Obama aide denies using intel to spy on Trump advisers

WASHINGTON (AP) — Susan Rice, the top national security adviser to former President Barack Obama, says it is "absolutely false" that she and other Obama administration officials used intelligence reports to spy on Trump associates for political purposes.

Rice, in an interview with MSNBC on Tuesday, said her senior White House role did give her the ability to request the names of Americans swept up through U.S. spy craft. But she would not say whether she saw intelligence on President Donald Trump's associates or whether she asked for their identities, saying that information would be classified.

According to a U.S. official, Trump national security aides discovered after the inauguration that Rice asked that the identities of the Republican's advisers be "unmasked." To Trump backers, the revelations are evidence that the Obama administration was surveilling the incoming administration for political purposes.

"There is a troubling direction that some of this is going in," White House spokesman Sean Spicer said Monday.

The White House has tried to use the allegations of politically-motivated spying to shift focus away from the FBI and congressional investigations into possible Trump campaign ties to Russia. Trump launched the first salvo last month when he tweeted that Obama had wiretapped his New York skyscraper, an explosive allegation that senior intelligence and law enforcement officials have denied.

The U.S. official said Trump's National Security Council began an intelligence policy review after the inauguration that included looking into how widely raw intelligence and the names of Americans were disseminated.
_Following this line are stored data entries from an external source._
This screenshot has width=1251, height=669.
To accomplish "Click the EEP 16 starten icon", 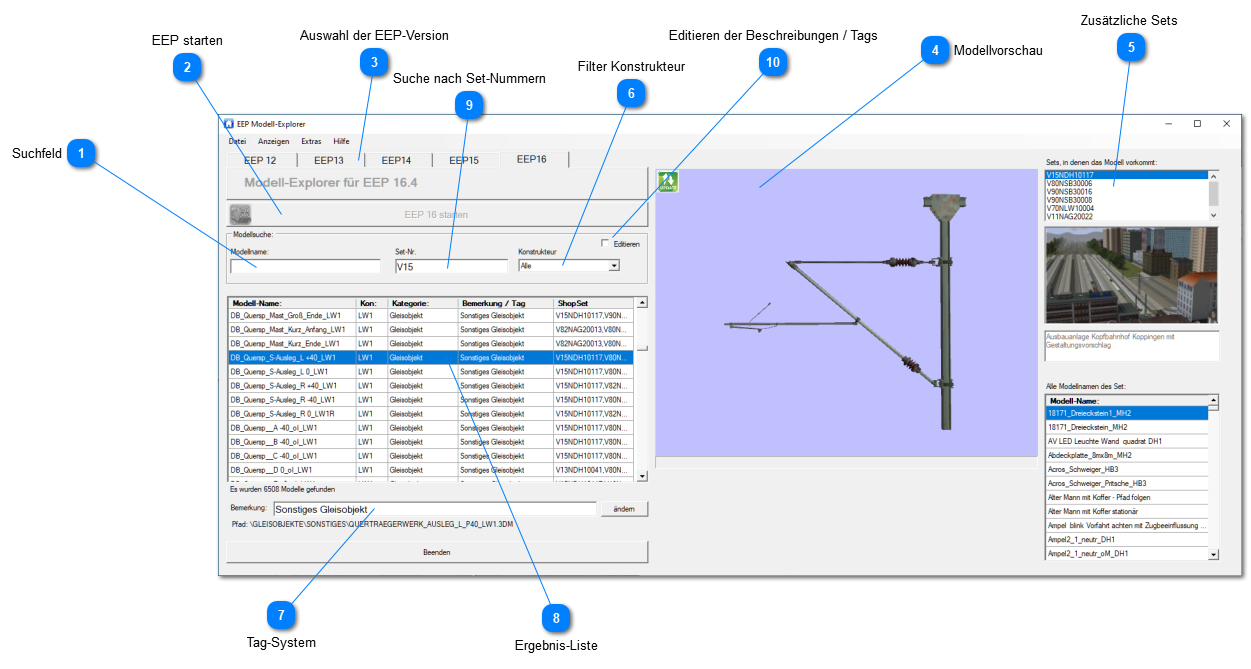I will (239, 214).
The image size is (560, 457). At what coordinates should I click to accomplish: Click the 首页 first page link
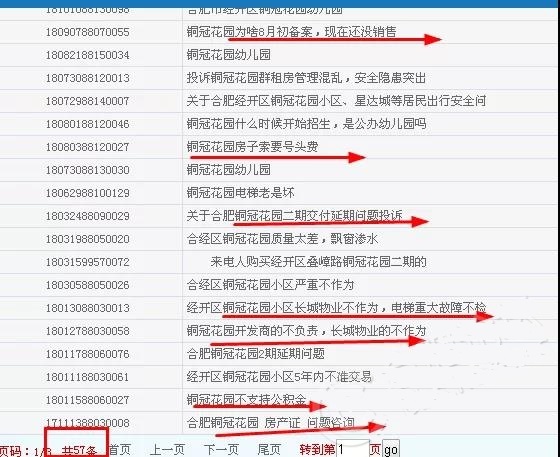tap(120, 450)
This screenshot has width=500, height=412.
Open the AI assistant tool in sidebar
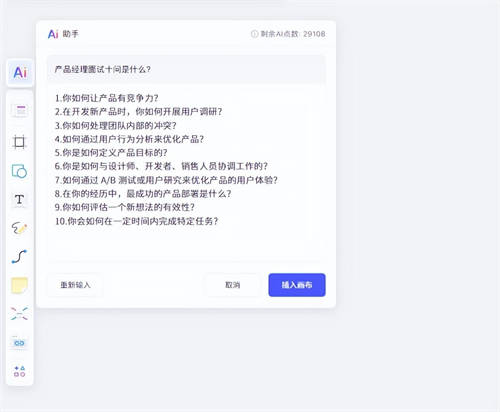20,72
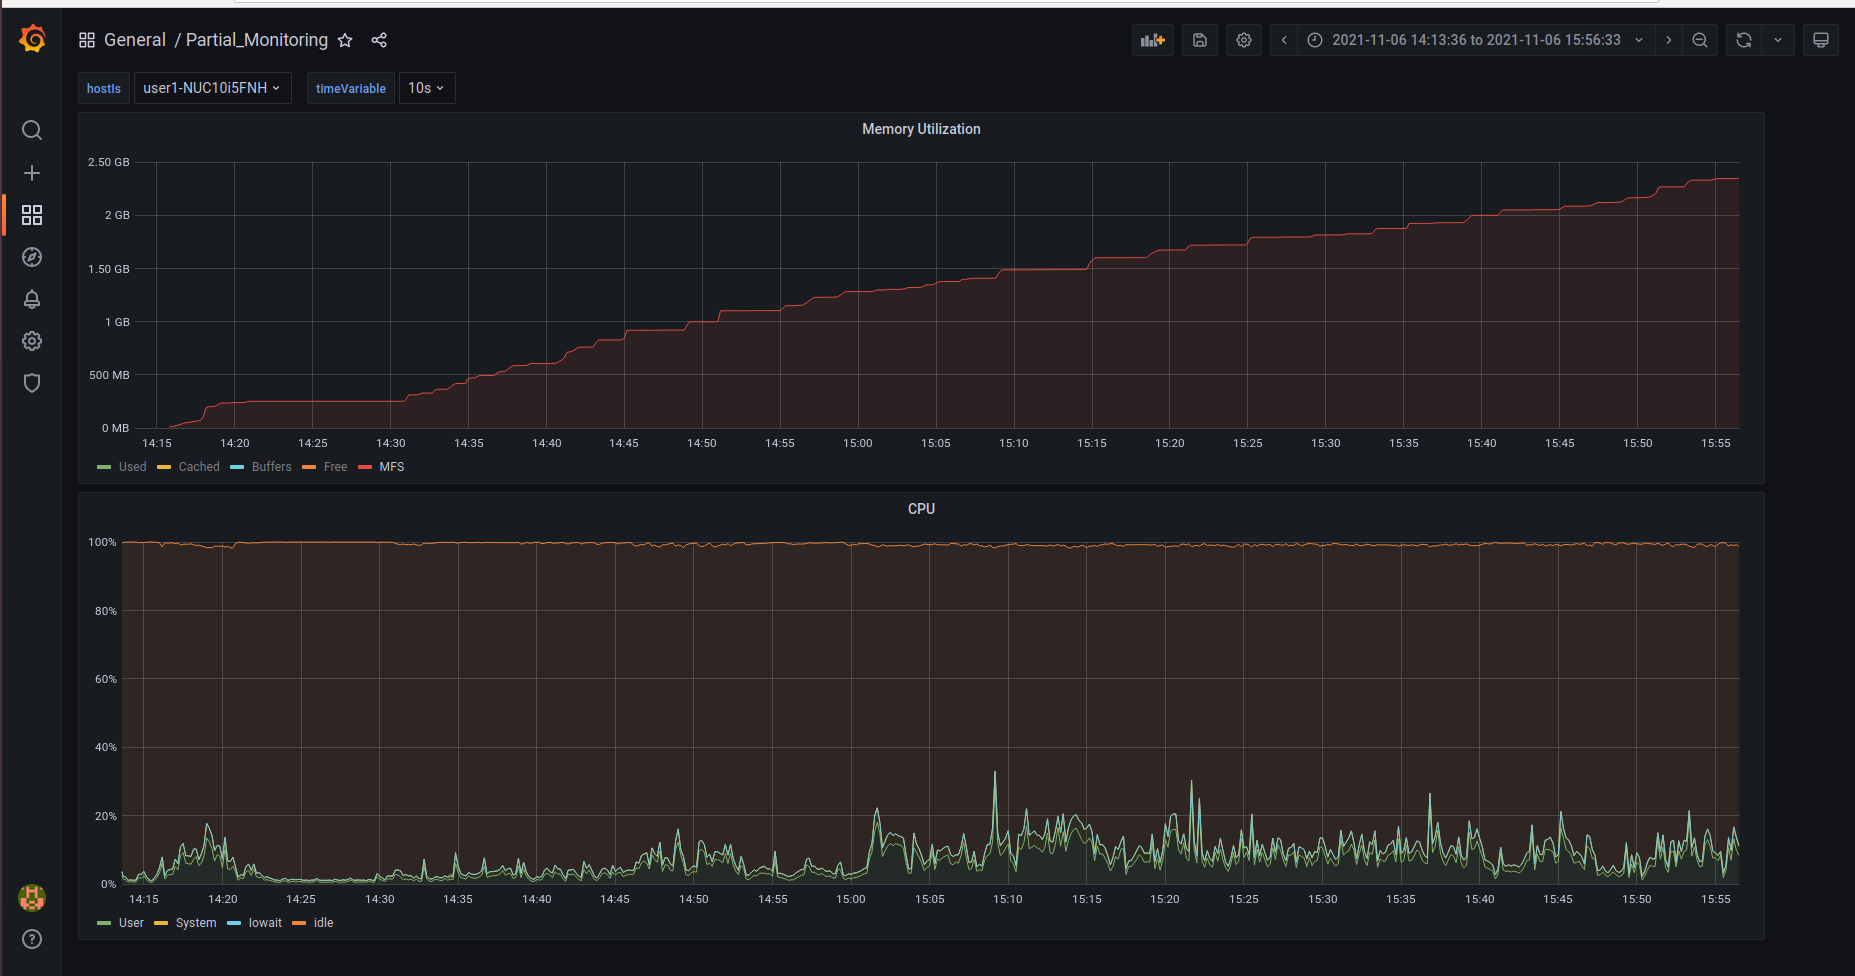The width and height of the screenshot is (1855, 976).
Task: Click the iowait color swatch in legend
Action: pyautogui.click(x=234, y=923)
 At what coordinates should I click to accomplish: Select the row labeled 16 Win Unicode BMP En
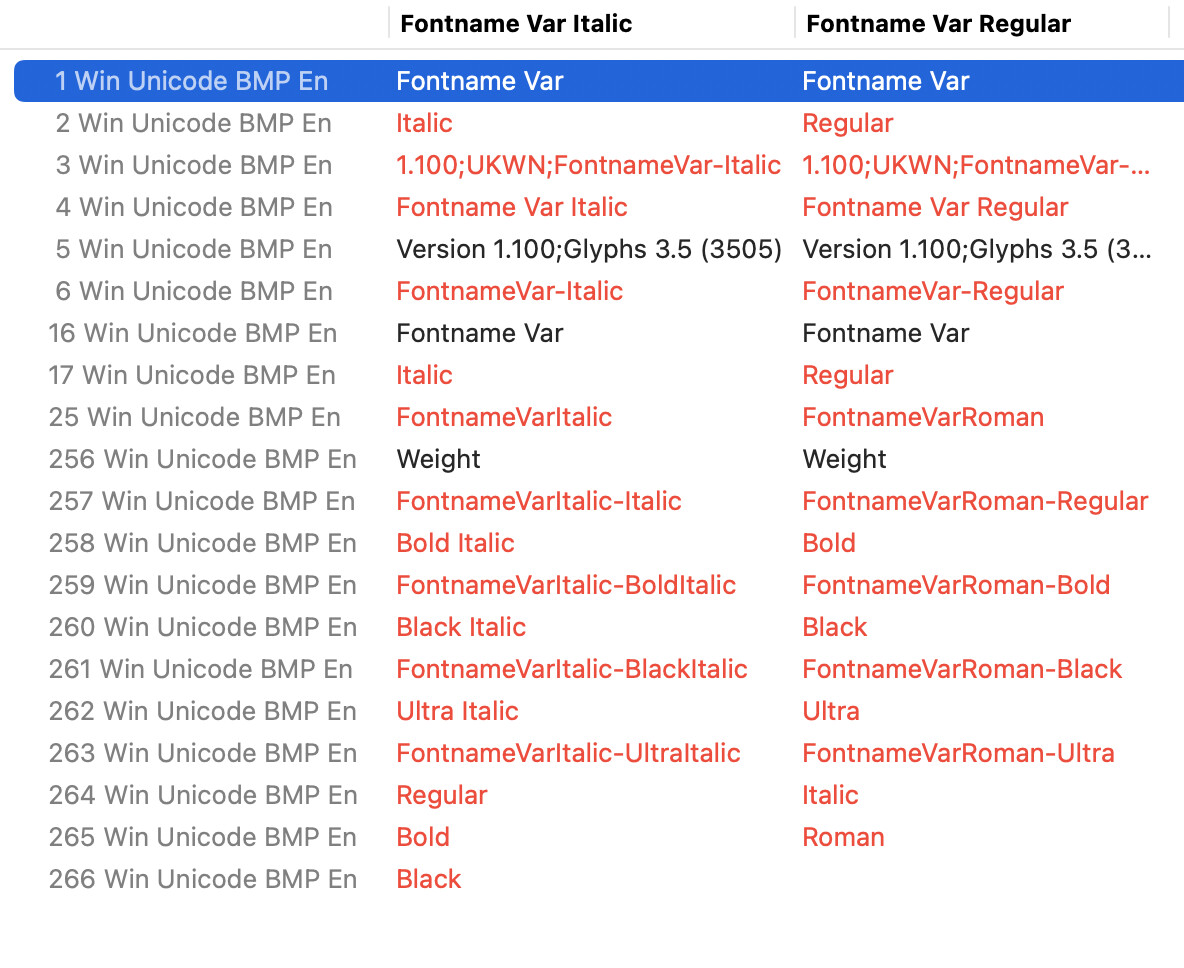coord(192,333)
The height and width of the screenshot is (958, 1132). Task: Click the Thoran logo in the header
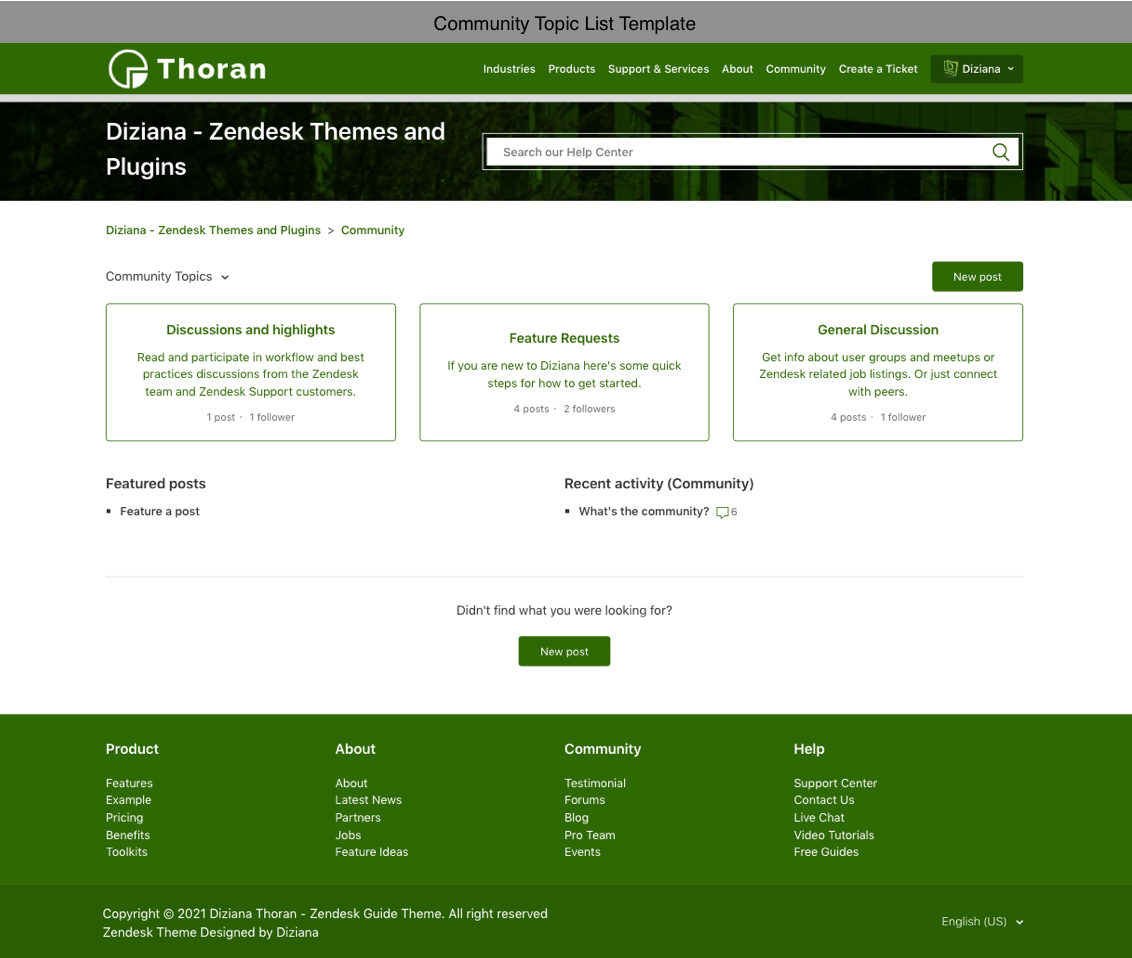187,69
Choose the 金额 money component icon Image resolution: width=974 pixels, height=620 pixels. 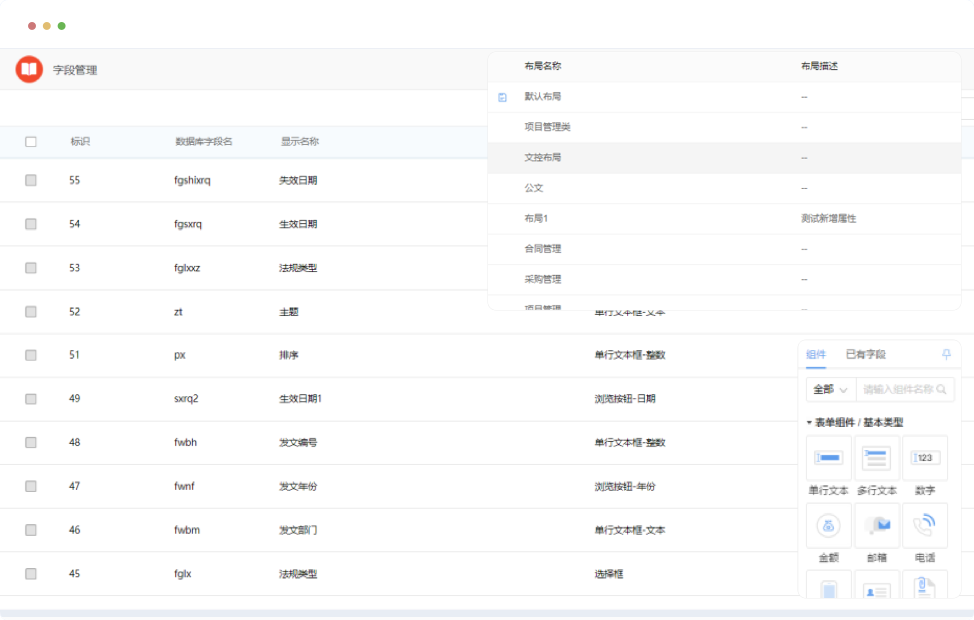828,525
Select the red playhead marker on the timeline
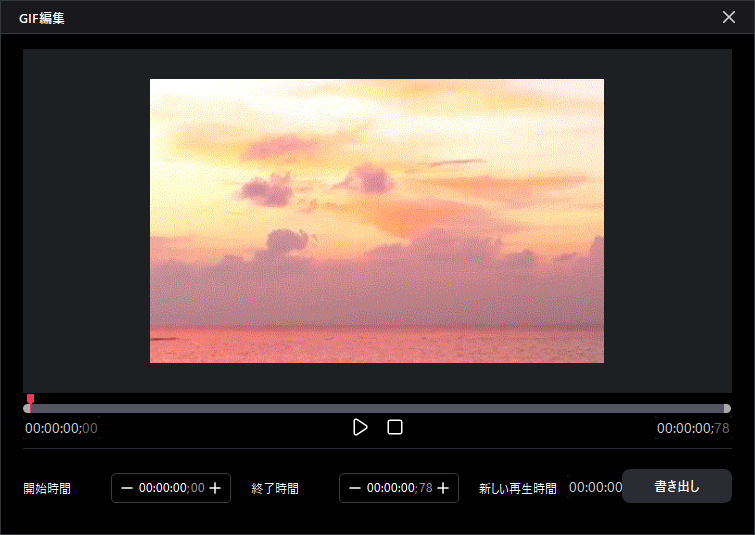Viewport: 755px width, 535px height. [30, 402]
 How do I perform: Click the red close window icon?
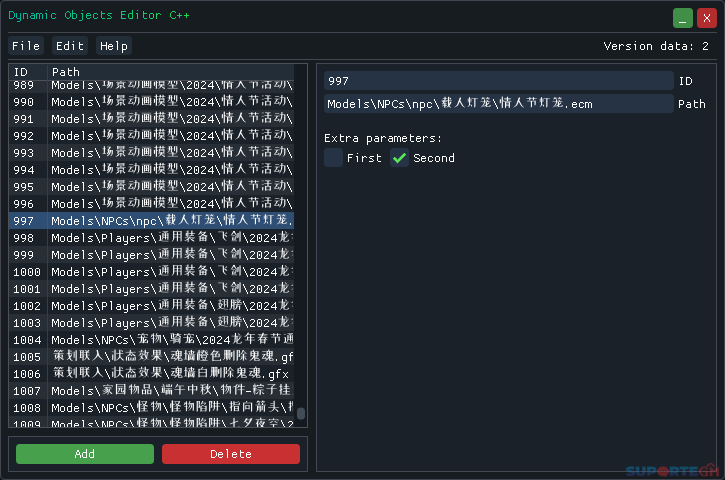[707, 18]
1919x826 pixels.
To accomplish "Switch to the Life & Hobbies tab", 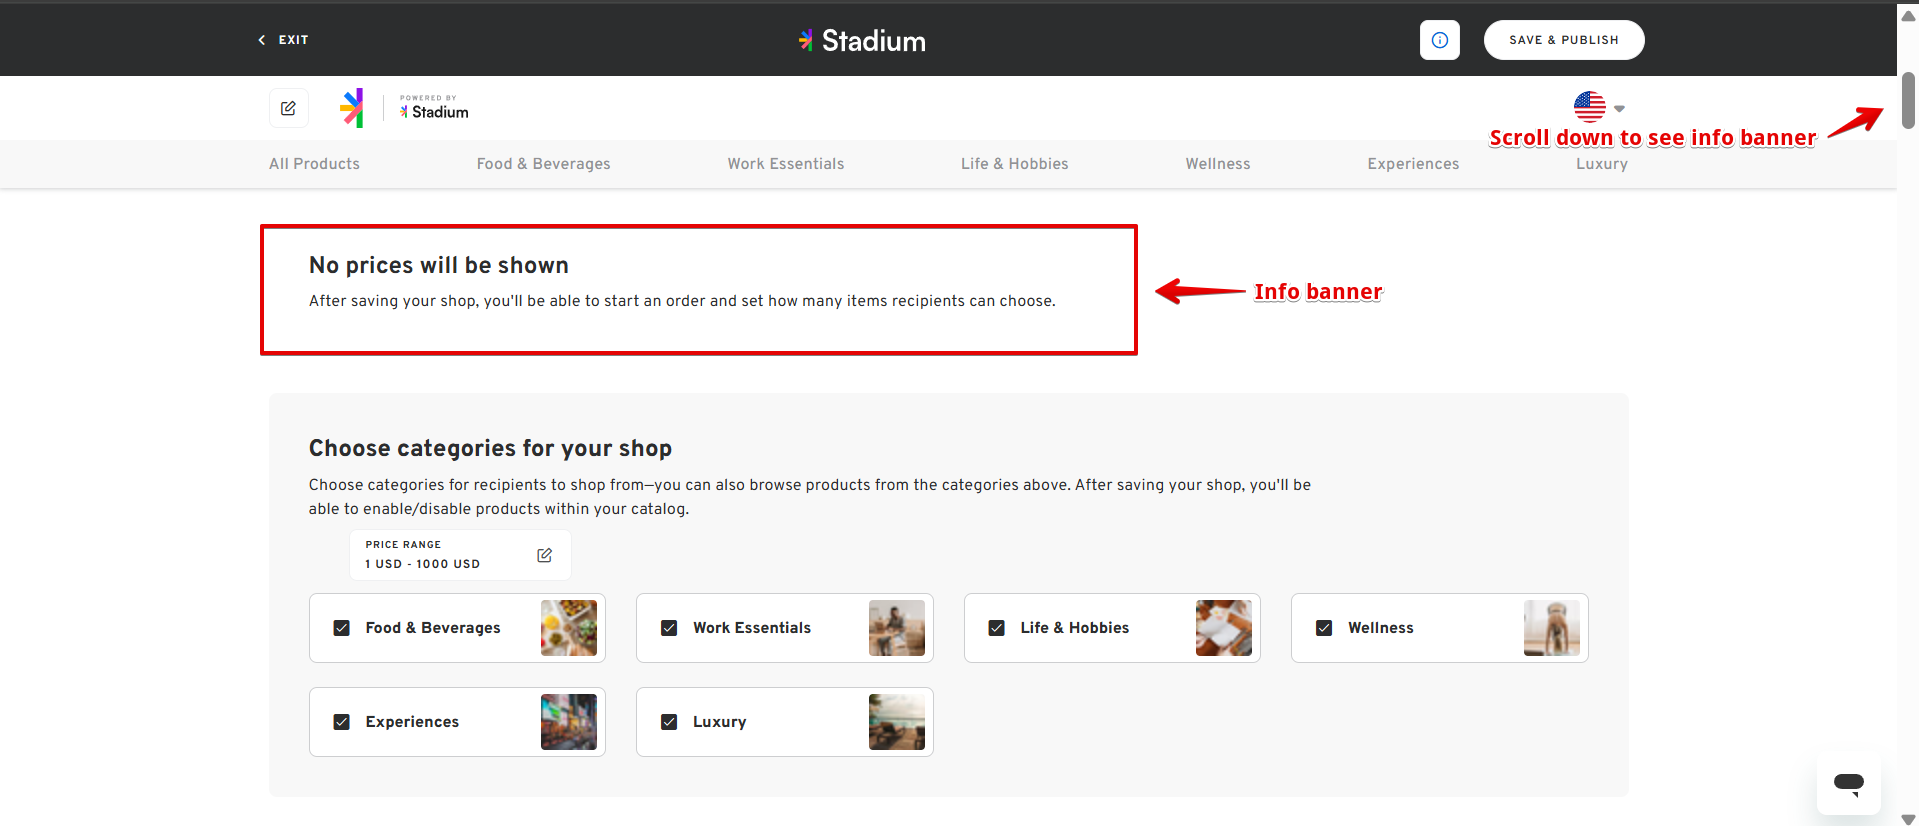I will pos(1014,164).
Rice's unmasking requests were found during that review, according to the official, who insisted on anonymity in order to discuss the sensitive information.

After viewing the findings, the White House counsel's office told the NSC to stop the review and not conduct an independent investigation into whether there was improper handling of intelligence.

The U.S. routinely monitors the communications of foreigners. The identities of Americans who talk with those foreigners, or who are discussed in conversations between two non-U.S. persons, are hidden in intelligence reports. However, senior national security officials can request the identities of the Americans if that helps understand the intelligence better.